BPC-157 reduces neuroinflammation through VEGFR2 and FAK signaling that upregulates eNOS (endothelial nitric oxide synthase), increasing local nitric oxide to dilate cerebral microvessels and improve perfusion to hypoxic zones — this is angiogenesis-coupled inflammation resolution. Traditional NSAIDs and corticosteroids block cyclooxygenase or glucocorticoid pathways indiscriminately, which can impair beneficial inflammatory responses needed for debris clearance and tissue remodeling. BPC-157’s mechanism preserves reparative inflammation while reducing excitotoxic cytokine cascades, making it mechanistically distinct from broad-spectrum anti-inflammatory approaches.

What are the practical challenges in scaling cerebrolysin bpc-157 protocol TBI research from rodent models to larger animals?

Allometric dose scaling is the primary challenge — doses that work in 250g rats (2.5mL/kg Cerebrolysin, 250μg/kg BPC-157) don’t scale linearly to 20kg pigs or 70kg humans due to differences in metabolic rate, blood-brain barrier permeability, and receptor density. Large animal models also require significantly higher peptide volumes (500–700mL Cerebrolysin per dose in swine TBI models), increasing cost per subject from $200–400 in rodents to $8,000–15,000 in pigs. Additionally, intravenous access and repeated subcutaneous injections present technical difficulties in freely moving large animals that complicate long-duration protocols.

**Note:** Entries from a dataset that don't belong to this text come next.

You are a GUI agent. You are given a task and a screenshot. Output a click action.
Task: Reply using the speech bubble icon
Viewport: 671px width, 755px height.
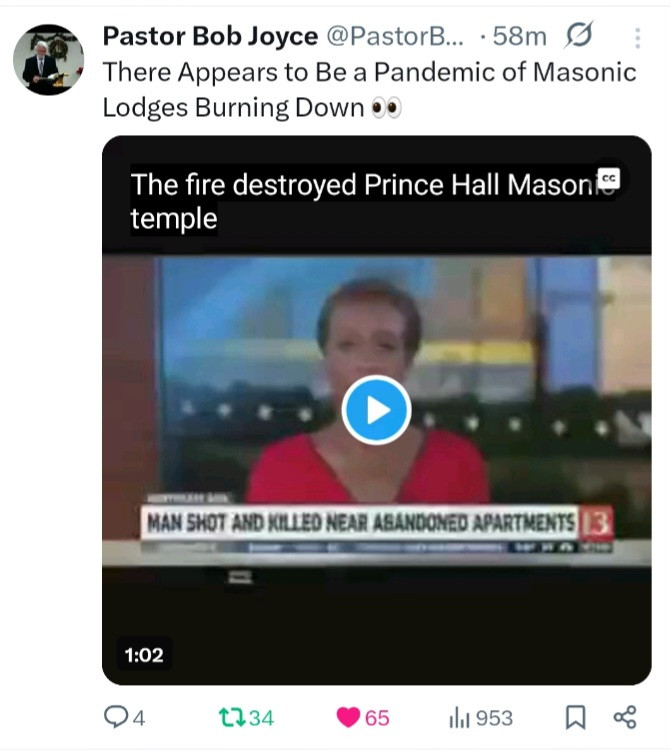click(115, 717)
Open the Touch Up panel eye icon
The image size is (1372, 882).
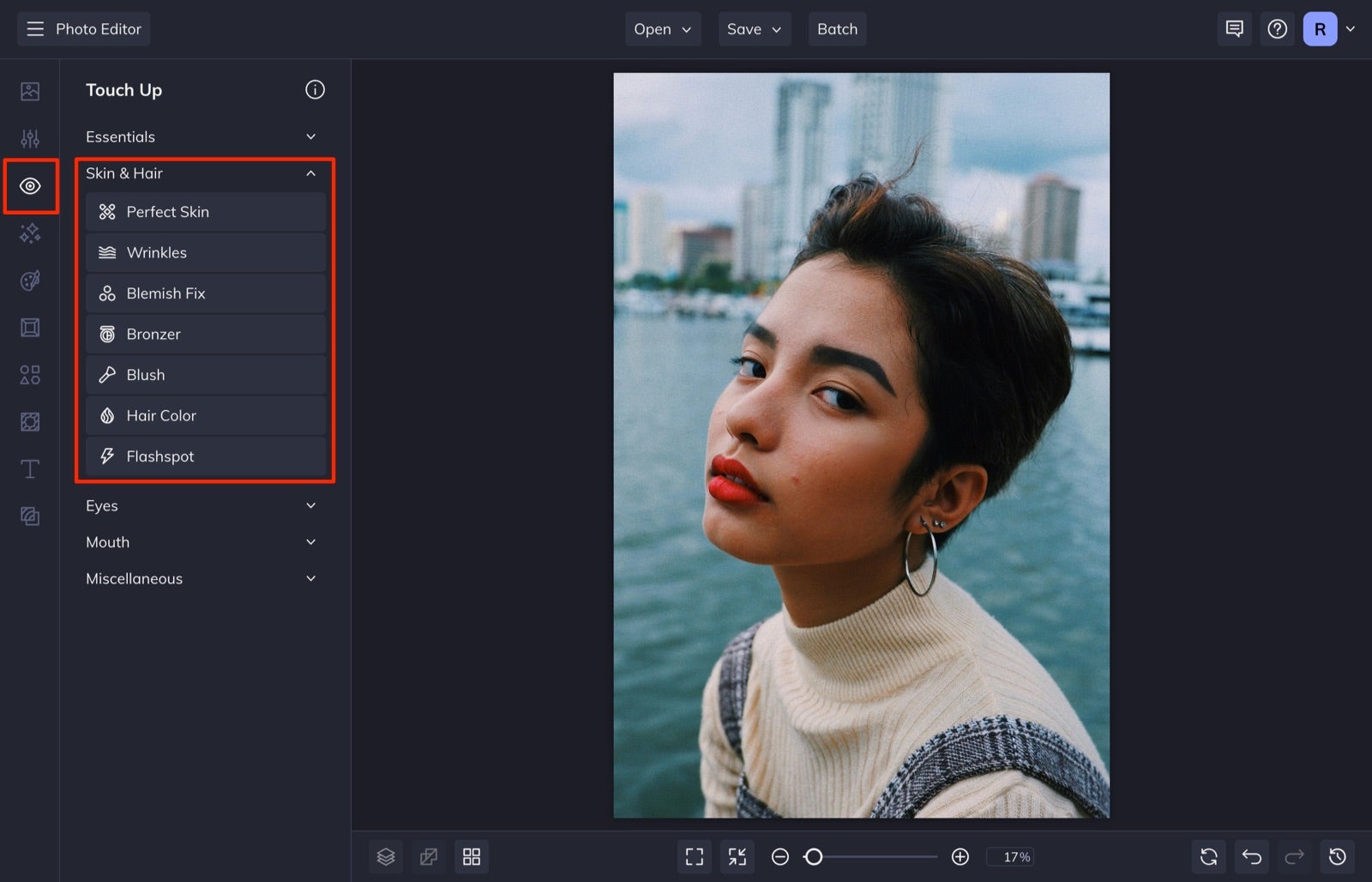point(30,185)
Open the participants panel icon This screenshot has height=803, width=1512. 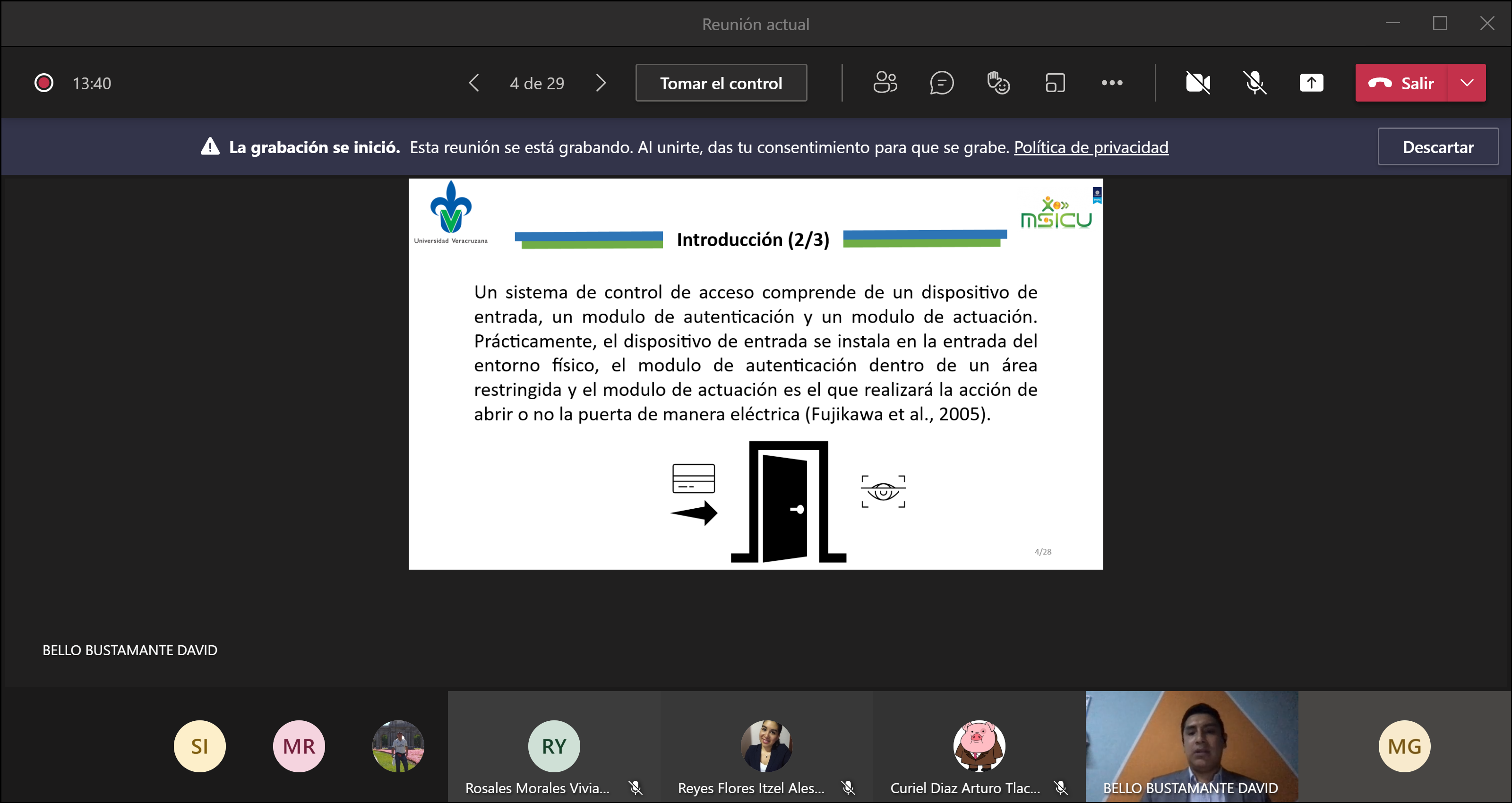(x=885, y=83)
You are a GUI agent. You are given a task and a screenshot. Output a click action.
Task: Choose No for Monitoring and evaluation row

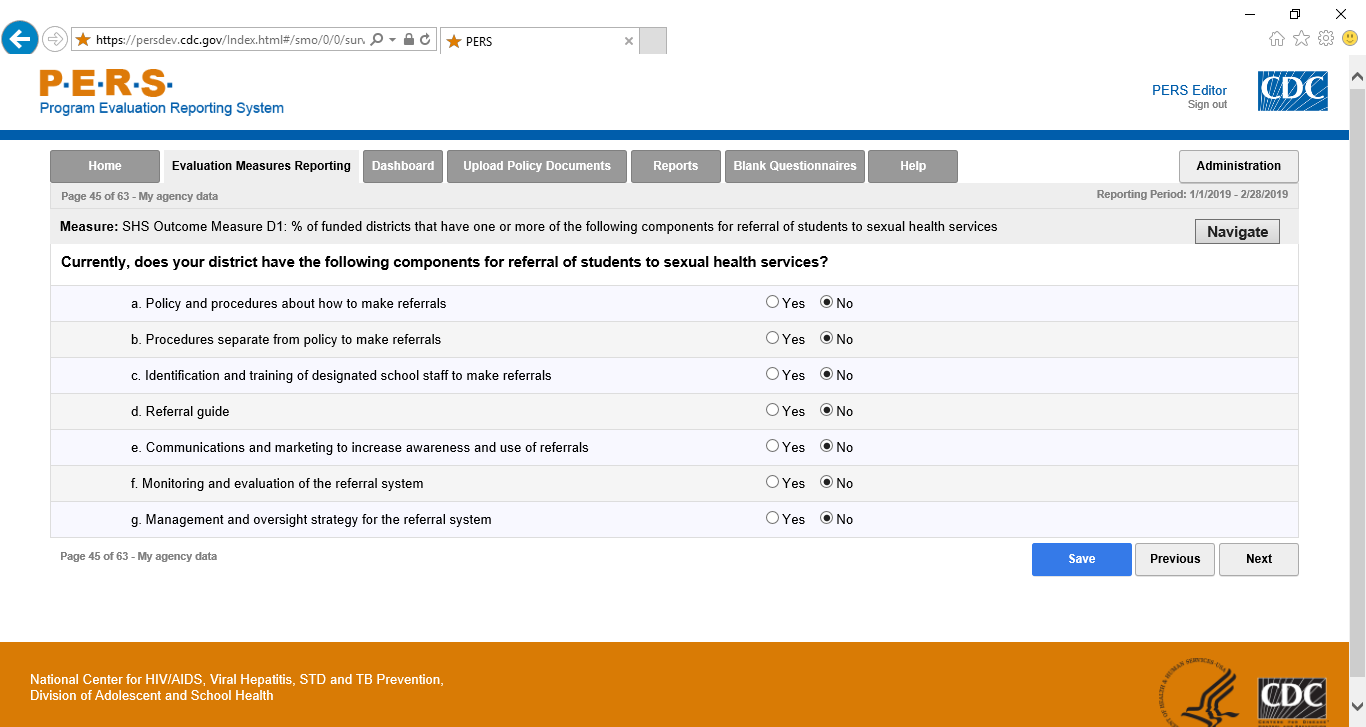tap(827, 482)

Are there documented adverse effects or contraindications for combining Cerebrolysin and BPC-157 in research protocols?

No documented adverse interactions exist between Cerebrolysin and BPC-157 in published preclinical literature as of 2026. Cerebrolysin’s primary adverse events in clinical use include dizziness, headache, and rare hypersensitivity reactions, none of which have been reported in rodent TBI studies. BPC-157 shows no documented LD50 and minimal toxicity even at doses up to 1mg/kg in repeated-dose studies. The compounds act through non-overlapping receptor systems (neurotrophic vs angiogenic), reducing the likelihood of pharmacodynamic interactions, though no formal interaction studies have been conducted in TBI models.

What peptide purity standards should research teams require when sourcing compounds for TBI studies?

Research-grade peptides for TBI protocols should meet >98% purity via HPLC with mass spectrometry confirmation of exact molecular weight and amino acid sequence. Third-party certificates of analysis should accompany every batch, documenting endotoxin levels <10 EU/mg and residual solvent content within USP limits. Peptides synthesized without batch-specific purity verification introduce uncontrolled variability that confounds dose-response relationships and outcome interpretation — a 2025 analysis found that 30% of failed pilot studies used peptides with actual purity between 60–85% despite supplier claims of >95%.

How long after reconstitution does BPC-157 maintain full peptide activity when stored correctly?

BPC-157 reconstituted in bacteriostatic water (0.9% benzyl alcohol) maintains >95% peptide activity for 28 days when stored at 2–8°C in sterile glass vials, based on HPLC stability data. Reconstitution in sterile saline without preservative reduces this window to 7 days due to bacterial growth risk and hydrolytic degradation. Room temperature storage accelerates degradation — peptide content drops below 80% within 48–72 hours at 20–25°C. For multi-week protocols, aliquot reconstituted BPC-157 into single-use vials and freeze unused portions at −20°C to preserve activity between dosing days.